• **What you should do**
In the records below, the part to copy starts at the line containing "Instruction: Open the" and goes to the last line; output it exactly, without pictures.

• **Data provided**
+++

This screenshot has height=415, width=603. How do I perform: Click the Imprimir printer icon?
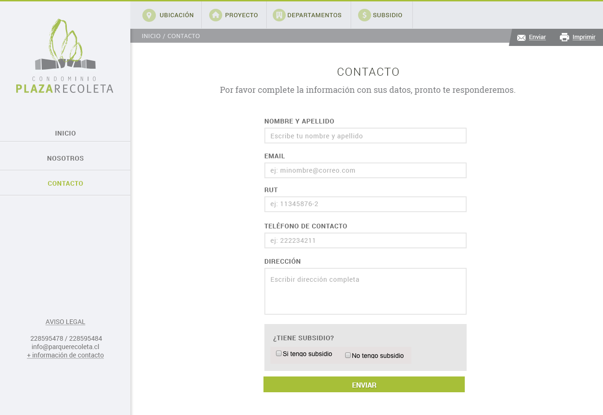tap(565, 38)
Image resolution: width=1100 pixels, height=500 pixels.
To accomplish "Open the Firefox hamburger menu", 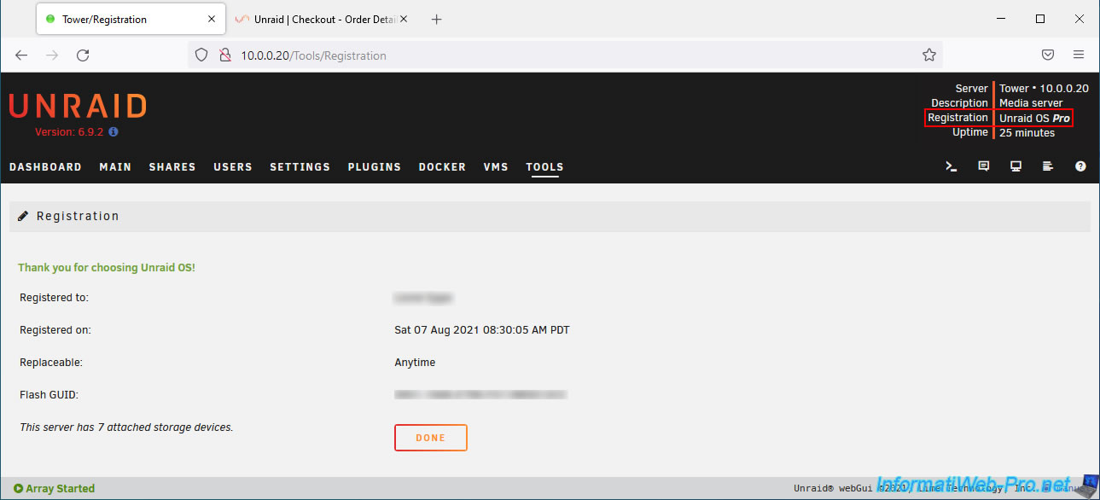I will click(x=1079, y=55).

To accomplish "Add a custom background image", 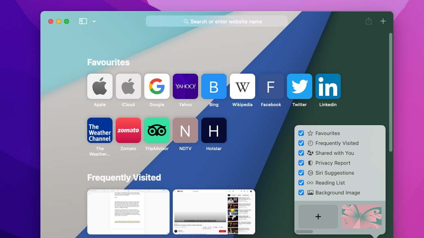I will (318, 216).
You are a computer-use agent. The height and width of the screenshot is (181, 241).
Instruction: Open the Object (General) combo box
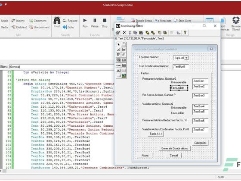pyautogui.click(x=62, y=67)
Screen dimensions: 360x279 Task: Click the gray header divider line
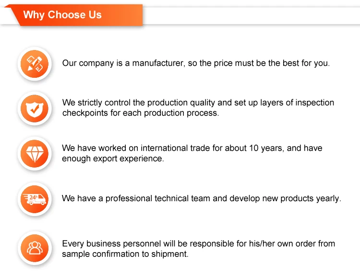[x=251, y=24]
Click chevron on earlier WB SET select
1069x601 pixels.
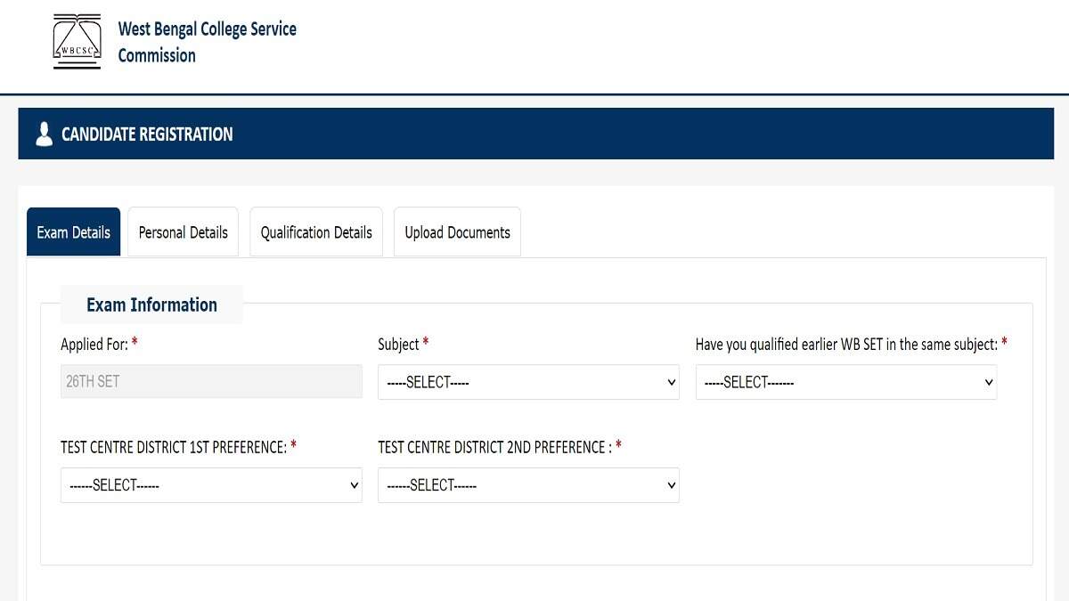pyautogui.click(x=989, y=382)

+++

• **Task response**
Instruction: Open the Object (General) combo box
pyautogui.click(x=62, y=67)
Screen dimensions: 360x279 Task: Click the gray header divider line
[x=251, y=24]
Click chevron on earlier WB SET select
1069x601 pixels.
pyautogui.click(x=989, y=382)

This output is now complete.